The Brandon Hall conference (IIL07) used Leverage Software to create a people map to help us plan who we might meet at the conference. I am in the center, and the pink arrow is pointing to a person standing on my head. Janet Clarey from Brandon Hall Research Center describes the system like this:
People with similar interests are closer to you and you can just hover your mouse of the pin and it’ll show you their profile. From there you can set up meetings, chat, send email, etc.
I took a look at this profile, and it is a guy from the Oil Industry. Hmmm. A Visual Communication professional and someone from Big Oil? Where is the bonding potential in this combination? I did notice he said he liked to make learning engaging, so maybe there’s something to this software.
Fast forward to the opening night, and I meet Olavur Ellefson. He tells me he is from the Faroe Islands. Being a geographically challenged US American, I have to ask more. Seems it is near Iceland and Greenland. Part of the UK out in the middle of the ocean, an island with 50,000 people. Luckily, his credit card has a map on it and he can show me where it is. I ask him if he lives on an iceberg. He assures me it is in the gulf stream, and the weather is merely “fresh”.
We talk a bit about the fact that I am presenting the next day with photographs, and he will present the following using a live simulation. We plan to attend each other’s sessions. He was kind enough to attend mine as part of the 3-D Cycle of Learning and Innovation group.
Getting ready to be an oil explorer
I arrive at the OilSim session, and we form oil company teams around laptops. Olavar tells us we are going to learn about the oil and gas industry, specifically about exploration. We dive right in with 200 million dollars and three oil exploration licenses for each team. I quickly realize I know very little about this world.
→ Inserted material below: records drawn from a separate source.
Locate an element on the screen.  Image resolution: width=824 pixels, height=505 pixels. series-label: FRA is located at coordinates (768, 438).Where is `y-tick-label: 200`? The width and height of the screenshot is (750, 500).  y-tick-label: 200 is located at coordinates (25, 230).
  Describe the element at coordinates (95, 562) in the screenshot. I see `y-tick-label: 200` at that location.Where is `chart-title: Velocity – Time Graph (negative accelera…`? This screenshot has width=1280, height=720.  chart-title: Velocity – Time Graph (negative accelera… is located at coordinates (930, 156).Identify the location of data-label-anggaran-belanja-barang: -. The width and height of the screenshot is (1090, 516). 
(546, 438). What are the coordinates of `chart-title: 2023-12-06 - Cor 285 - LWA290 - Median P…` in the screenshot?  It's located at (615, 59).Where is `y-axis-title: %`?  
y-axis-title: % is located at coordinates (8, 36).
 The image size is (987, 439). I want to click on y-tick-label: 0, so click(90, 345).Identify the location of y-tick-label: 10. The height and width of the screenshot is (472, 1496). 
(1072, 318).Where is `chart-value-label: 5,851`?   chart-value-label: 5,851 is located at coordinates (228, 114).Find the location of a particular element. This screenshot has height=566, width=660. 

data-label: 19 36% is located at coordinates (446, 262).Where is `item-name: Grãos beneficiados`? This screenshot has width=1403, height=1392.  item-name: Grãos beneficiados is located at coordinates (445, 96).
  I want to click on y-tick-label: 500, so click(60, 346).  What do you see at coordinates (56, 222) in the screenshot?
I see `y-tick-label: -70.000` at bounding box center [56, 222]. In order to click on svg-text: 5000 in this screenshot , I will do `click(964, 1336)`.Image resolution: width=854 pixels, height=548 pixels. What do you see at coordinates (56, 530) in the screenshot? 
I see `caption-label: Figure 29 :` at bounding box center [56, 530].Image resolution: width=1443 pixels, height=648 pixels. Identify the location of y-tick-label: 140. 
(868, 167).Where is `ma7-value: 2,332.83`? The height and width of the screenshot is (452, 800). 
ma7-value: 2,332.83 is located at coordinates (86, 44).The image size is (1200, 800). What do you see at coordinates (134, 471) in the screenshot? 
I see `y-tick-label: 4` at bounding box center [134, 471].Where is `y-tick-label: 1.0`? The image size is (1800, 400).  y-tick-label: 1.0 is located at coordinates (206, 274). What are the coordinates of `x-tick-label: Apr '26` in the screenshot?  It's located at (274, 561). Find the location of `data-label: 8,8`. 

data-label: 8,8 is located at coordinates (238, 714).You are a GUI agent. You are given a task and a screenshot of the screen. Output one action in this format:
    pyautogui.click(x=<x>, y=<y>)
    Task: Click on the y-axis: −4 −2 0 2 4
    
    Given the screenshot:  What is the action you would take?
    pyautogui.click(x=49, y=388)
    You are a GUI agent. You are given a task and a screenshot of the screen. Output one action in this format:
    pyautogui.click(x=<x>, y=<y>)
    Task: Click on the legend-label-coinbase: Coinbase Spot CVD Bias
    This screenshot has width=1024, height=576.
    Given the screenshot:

I am working on a laptop, with two other people. The OilSim program allows us to manipulate variables, then the computer calculates the result of our choices.
We have investors and they don’t want us risking all their money on our own licenses. Our first challenge is to convince the other oil companies in the room to invest in our licenses and we have to invest in theirs. We talk to them, we have to learn about how to read the ocean floor maps to see how likely our areas are to have oil or gas, them ask them to farm in. We have to spend money to do surveys to find out more about the potential we have. We learn to read seismic maps.
After we farm-in (buying a piece of the exploration license) and accept farm-ins and get our holdings down to 60% (We are only allowed to keep 60% of our original licenses to diversify risk), we are ready to start drilling.
Apparently there are only a couple of companies that own all the oil rigs, so you have to see if they are available. Just wanting them is not enough. Much more demand than supply. There are also different kinds of rigs, for different depths and purposes. Each one costs a lot of money per day. Do we need an expensive one? Do any of the names make any sense? Yikes, this is a whole new world.
After randomly picking an oil rig, we then need other service providers to help us. Who knew there were so many people involved in this? And they had strange names that made no sense. But we picked them anyway.
Finally we are ready to drill. But wait, not so easy. You have to look at your seismic map to see where you are most likely to find something. Then you drill. But wait, you have to test the well…. or was that after we hit something? Yea, we hit gas! Then it cost us more to get it out than we make. Boo! But we can drill again into the same field. More gas. We start making the big bucks.
OK, so our team had boatloads of oil. We only drilled two wells and make a 126% return. Not bad. I’m contemplating switching careers.

What did we learn?
A lot. I had no idea the oil industry was a combination of competition and collaboration. I knew there were city sized platforms in the ocean, but I didn’t know oil rigs moved. I was totally clueless about how any of the industry worked. Kind of like my knowledge of the Faroe islands.
We spent an hour. It has been a week and I was able to write this post. I think I got most of it right? So not only did I learn new things in the moment, but I actually remember them. Can’t say that about a lot of learning.
This was problem-based simulation learning with live facilitation. Very effective. Olavar helped us when we were stuck, but just gave us clues about where we might go next. It is usually played over several days and multiple times. I can see how you would learn very quickly. It was originally developed to teach high school students about the industry, but now it’s mostly for teaching oil industry employees about the various facets of the industry.
I was engaged. And I had no prior interest in learning about the oil industry.
Wow. If only all training could be so effective. I really look forward to seeing what Olavar and Simprentis come up with next.
Oh yea, the computer was right. Olavar and I did have a lot of similar interests around learning. Who would have guessed?